Data shown
>>
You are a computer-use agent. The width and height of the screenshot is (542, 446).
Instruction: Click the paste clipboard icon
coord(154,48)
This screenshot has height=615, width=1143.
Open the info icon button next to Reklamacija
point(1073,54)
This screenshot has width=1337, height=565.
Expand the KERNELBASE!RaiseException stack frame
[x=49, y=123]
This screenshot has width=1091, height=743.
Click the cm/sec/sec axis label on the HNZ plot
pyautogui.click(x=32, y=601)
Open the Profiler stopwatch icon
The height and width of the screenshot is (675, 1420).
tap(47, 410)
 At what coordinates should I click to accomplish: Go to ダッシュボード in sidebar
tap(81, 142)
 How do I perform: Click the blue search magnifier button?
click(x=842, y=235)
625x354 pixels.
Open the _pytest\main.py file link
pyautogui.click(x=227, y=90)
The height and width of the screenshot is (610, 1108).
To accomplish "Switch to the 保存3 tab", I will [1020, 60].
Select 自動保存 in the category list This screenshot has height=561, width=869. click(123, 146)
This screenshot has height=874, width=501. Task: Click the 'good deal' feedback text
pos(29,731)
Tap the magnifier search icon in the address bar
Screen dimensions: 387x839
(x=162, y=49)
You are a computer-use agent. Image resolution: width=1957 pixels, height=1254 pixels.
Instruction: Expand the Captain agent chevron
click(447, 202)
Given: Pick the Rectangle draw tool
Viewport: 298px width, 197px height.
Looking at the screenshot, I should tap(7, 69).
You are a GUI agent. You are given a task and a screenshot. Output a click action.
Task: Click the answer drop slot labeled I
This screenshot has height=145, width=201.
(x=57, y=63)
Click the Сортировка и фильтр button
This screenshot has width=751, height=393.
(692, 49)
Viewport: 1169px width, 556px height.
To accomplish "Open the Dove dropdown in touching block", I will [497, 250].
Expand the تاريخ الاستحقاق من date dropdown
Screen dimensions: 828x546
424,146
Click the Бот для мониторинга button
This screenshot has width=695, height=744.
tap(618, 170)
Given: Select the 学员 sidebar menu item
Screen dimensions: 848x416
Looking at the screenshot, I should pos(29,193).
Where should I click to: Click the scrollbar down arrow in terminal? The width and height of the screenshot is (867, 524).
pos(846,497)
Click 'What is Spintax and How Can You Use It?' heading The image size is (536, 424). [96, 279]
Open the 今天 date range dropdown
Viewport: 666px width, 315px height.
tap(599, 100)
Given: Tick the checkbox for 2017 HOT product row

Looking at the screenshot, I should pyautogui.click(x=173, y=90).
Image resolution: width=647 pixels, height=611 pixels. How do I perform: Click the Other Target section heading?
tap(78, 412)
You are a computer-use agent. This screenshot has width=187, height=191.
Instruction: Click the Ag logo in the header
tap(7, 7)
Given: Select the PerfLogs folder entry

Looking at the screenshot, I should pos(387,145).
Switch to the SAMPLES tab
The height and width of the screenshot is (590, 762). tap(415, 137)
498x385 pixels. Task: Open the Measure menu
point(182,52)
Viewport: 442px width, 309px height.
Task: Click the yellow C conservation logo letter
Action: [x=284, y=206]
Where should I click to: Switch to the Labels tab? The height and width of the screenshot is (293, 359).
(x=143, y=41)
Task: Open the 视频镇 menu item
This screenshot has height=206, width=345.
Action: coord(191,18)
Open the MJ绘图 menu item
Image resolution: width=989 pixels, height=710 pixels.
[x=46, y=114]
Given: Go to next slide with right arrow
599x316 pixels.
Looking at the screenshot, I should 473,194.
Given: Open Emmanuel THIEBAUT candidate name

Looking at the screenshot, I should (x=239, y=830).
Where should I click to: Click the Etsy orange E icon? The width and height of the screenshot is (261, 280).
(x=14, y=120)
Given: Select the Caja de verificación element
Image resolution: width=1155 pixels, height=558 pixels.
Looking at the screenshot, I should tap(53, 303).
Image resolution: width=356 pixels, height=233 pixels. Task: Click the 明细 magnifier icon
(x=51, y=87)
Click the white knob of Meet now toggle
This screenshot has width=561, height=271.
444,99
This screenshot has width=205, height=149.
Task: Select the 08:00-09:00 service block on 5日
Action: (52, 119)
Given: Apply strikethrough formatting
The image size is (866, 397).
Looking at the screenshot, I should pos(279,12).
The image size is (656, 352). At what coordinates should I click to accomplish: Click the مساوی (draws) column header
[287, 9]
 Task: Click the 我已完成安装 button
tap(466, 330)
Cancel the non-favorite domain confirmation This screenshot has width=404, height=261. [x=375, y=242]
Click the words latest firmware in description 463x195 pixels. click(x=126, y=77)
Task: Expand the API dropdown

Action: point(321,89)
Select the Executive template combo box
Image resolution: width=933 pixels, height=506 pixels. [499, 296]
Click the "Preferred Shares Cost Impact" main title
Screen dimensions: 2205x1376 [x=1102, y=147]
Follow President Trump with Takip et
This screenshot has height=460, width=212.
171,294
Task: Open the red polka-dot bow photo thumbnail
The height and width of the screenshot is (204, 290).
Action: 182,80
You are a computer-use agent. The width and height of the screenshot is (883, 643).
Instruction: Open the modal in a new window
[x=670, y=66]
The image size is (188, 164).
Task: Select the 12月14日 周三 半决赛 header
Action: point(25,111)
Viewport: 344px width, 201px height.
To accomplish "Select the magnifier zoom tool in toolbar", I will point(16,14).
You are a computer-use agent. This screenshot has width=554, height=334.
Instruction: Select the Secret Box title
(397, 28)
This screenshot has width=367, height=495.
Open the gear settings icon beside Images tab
<<
Exercise description
Rewrite only the stretch of rows from the line containing "How do I perform: Click the blue" through the line containing "pos(846,497)", substituting "Display" for "Viewport" and leaving everything else unchanged.

Written answer
 How do I perform: Click the blue search magnifier button?
click(x=842, y=235)
625x354 pixels.
Open the _pytest\main.py file link
pyautogui.click(x=227, y=90)
The height and width of the screenshot is (610, 1108).
To accomplish "Switch to the 保存3 tab", I will [1020, 60].
Select 自動保存 in the category list This screenshot has height=561, width=869. click(123, 146)
This screenshot has height=874, width=501. Task: Click the 'good deal' feedback text
pos(29,731)
Tap the magnifier search icon in the address bar
Screen dimensions: 387x839
(x=162, y=49)
You are a computer-use agent. Image resolution: width=1957 pixels, height=1254 pixels.
Instruction: Expand the Captain agent chevron
click(447, 202)
Given: Pick the Rectangle draw tool
Display: 298px width, 197px height.
Looking at the screenshot, I should tap(7, 69).
You are a GUI agent. You are given a task and a screenshot. Output a click action.
Task: Click the answer drop slot labeled I
This screenshot has height=145, width=201.
(x=57, y=63)
Click the Сортировка и фильтр button
This screenshot has width=751, height=393.
(692, 49)
Display: 1169px width, 556px height.
To accomplish "Open the Dove dropdown in touching block", I will [497, 250].
Expand the تاريخ الاستحقاق من date dropdown
Screen dimensions: 828x546
424,146
Click the Бот для мониторинга button
This screenshot has width=695, height=744.
tap(618, 170)
Given: Select the 学员 sidebar menu item
Screen dimensions: 848x416
Looking at the screenshot, I should pos(29,193).
Where should I click to: Click the scrollbar down arrow in terminal? The width and height of the screenshot is (867, 524).
pos(846,497)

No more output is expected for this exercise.